[SOURCE EXCERPT start]
Originally Posted by *mimie* 
No, you can't recline the Britax convertible seats (Roundabout, Marathon, Boulevard) while the child is in it. You need to uninstall the seat to change the recline position. Also, when the seat is rear-facing, it MUST be in the reclined position, and when the seat is forward-facing, if the child is over 33 lbs. it must be in the upright position.

I hope that makes sense!

Sort of. I understand that the Maxi-Cosi has an easy button to make it recline even in RF mode. So is this MORE reclining in rear-facing? Or is their easy recline button really only a function you use in FF?

As for "it must be in the upright position", they why does the Maxi-Cosi have a recline feature?


----------



## Ironica (Sep 11, 2005)

Ok, as I understand it, this is the deal on reclining:

* Newborns need to be at a 45-degree angle due to lack of head control.
* Older rear-facing children are safer at a higher incline (around 30 degrees) so that the seat can absorb their weight better in an accident.
* Forward-facing children need to be even more upright, so that they don't fly forward as much in an accident.
[SOURCE EXCERPT end]
WRITTEN EXERCISE:
Please go on with the car seat recline discussion above, picking up after its last line.
[RECORDS SHOWN start]
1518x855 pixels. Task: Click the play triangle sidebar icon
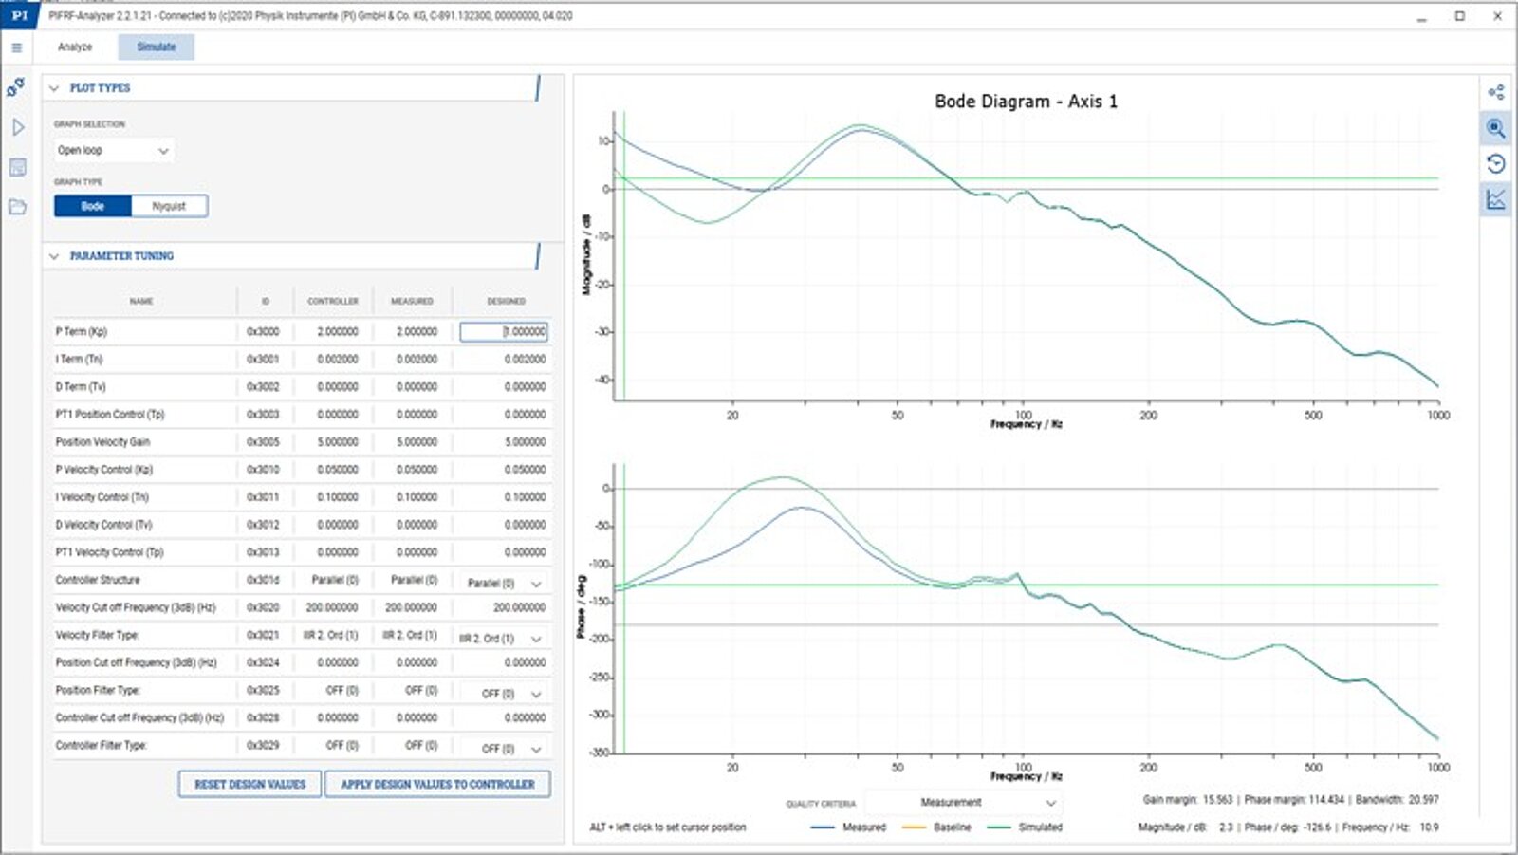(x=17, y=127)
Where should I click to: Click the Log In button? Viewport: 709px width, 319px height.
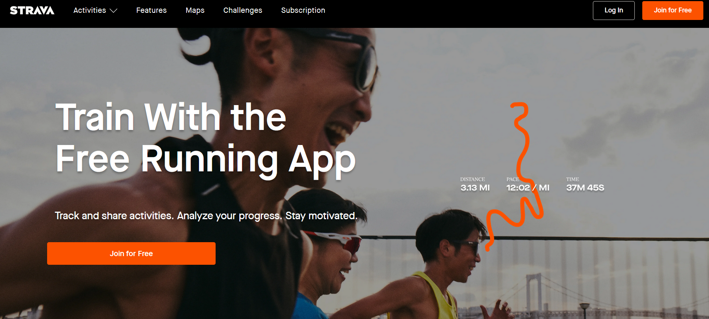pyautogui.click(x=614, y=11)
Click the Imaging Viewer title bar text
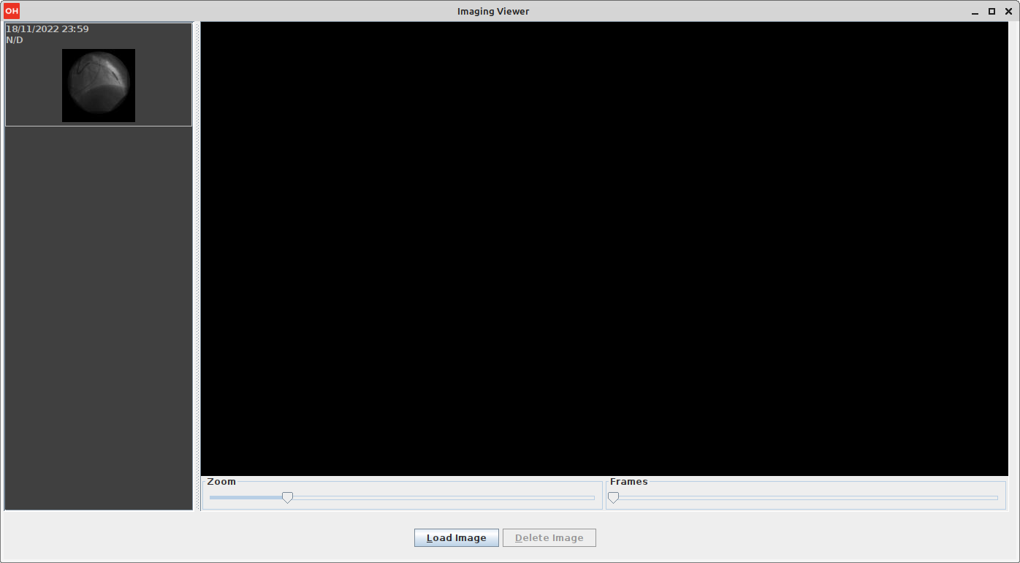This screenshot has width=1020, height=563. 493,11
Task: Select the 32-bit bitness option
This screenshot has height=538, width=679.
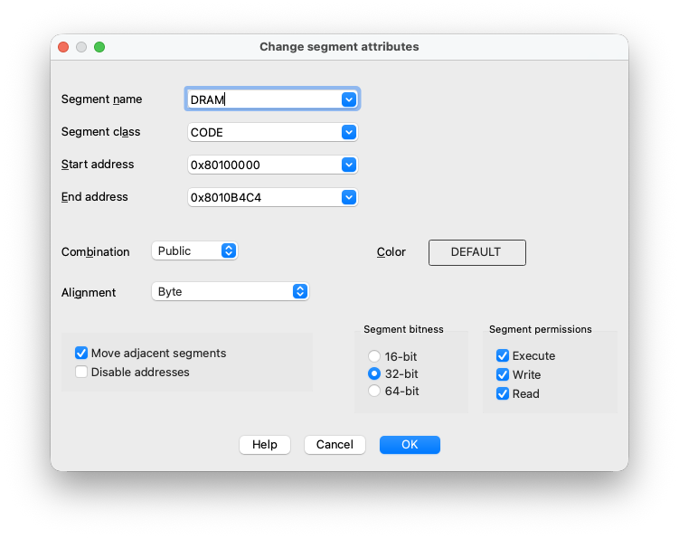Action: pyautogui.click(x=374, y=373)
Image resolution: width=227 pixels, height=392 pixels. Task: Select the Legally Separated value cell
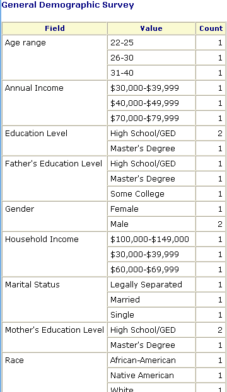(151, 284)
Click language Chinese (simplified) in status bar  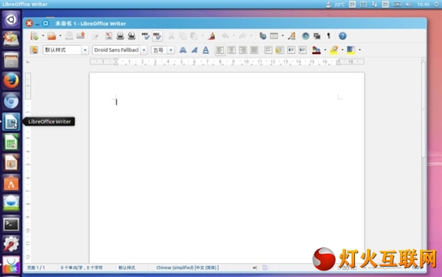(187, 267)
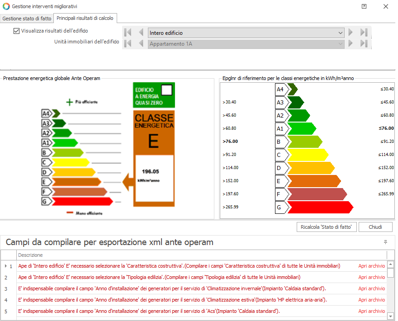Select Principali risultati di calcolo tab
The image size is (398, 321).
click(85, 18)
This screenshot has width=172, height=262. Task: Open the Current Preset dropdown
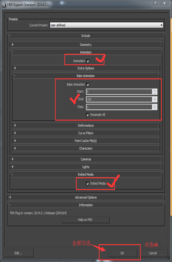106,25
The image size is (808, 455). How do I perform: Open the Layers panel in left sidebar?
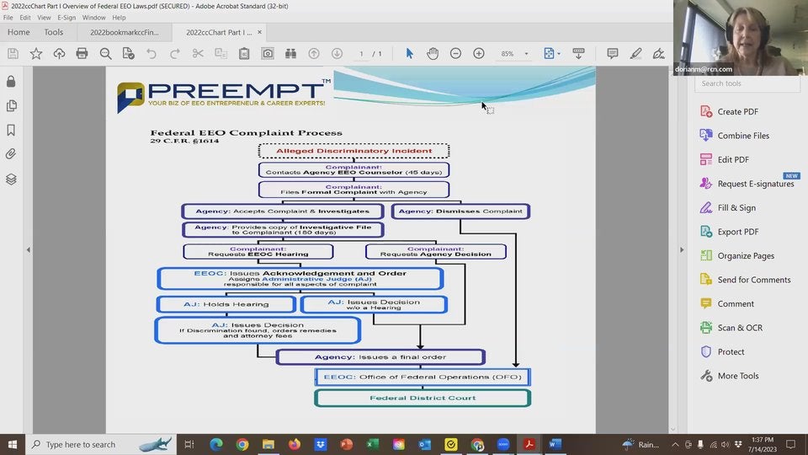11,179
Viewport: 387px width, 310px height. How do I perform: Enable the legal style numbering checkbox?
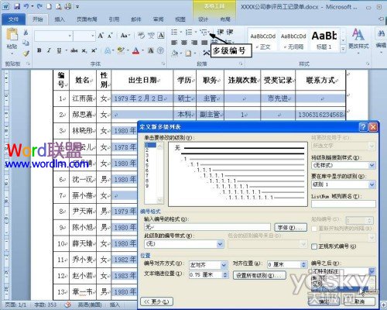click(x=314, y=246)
[RECORDS SHOWN end]
THE OUTPUT:
So... I can see how it might be handy to be able to shift from a 45-degree angle to a 30-degree angle without reinstalling the seat, but you'd only want to do that once. In all cases, there's an angle at which the seat is safest; reclining it further or bringing it more upright from that point will reduce the child's safety. CPSTs, am I wrong on this?

In that case, if the recline feature is to enhance comfort while sacrificing safety, I can't say as it's all that desirable from my point of view.


----------



## an_aurora (Jun 2, 2006)

Quote:


Originally Posted by *Ironica* 
CPSTs, am I wrong on this?

In that case, if the recline feature is to enhance comfort while sacrificing safety, I can't say as it's all that desirable from my point of view.

Nope, you are spot on. Save for special circumstances, you want the seat as upright as possible.


----------



## anewmama (Feb 25, 2007)

That's good info... I was sort of leaning towards the Maxi-Cosi for the reclining feature. We go to our property on weekends and it's 3 hours away. So reclining for DD to sleep sounded good. But not at the expense of overall safety.

Now I guess it's a question of which Britax if we go that route is the smallest to fit in a MIni Cooper on the off chances DH has her. We normally drive my Jeep Patriot which is a small sized SUV.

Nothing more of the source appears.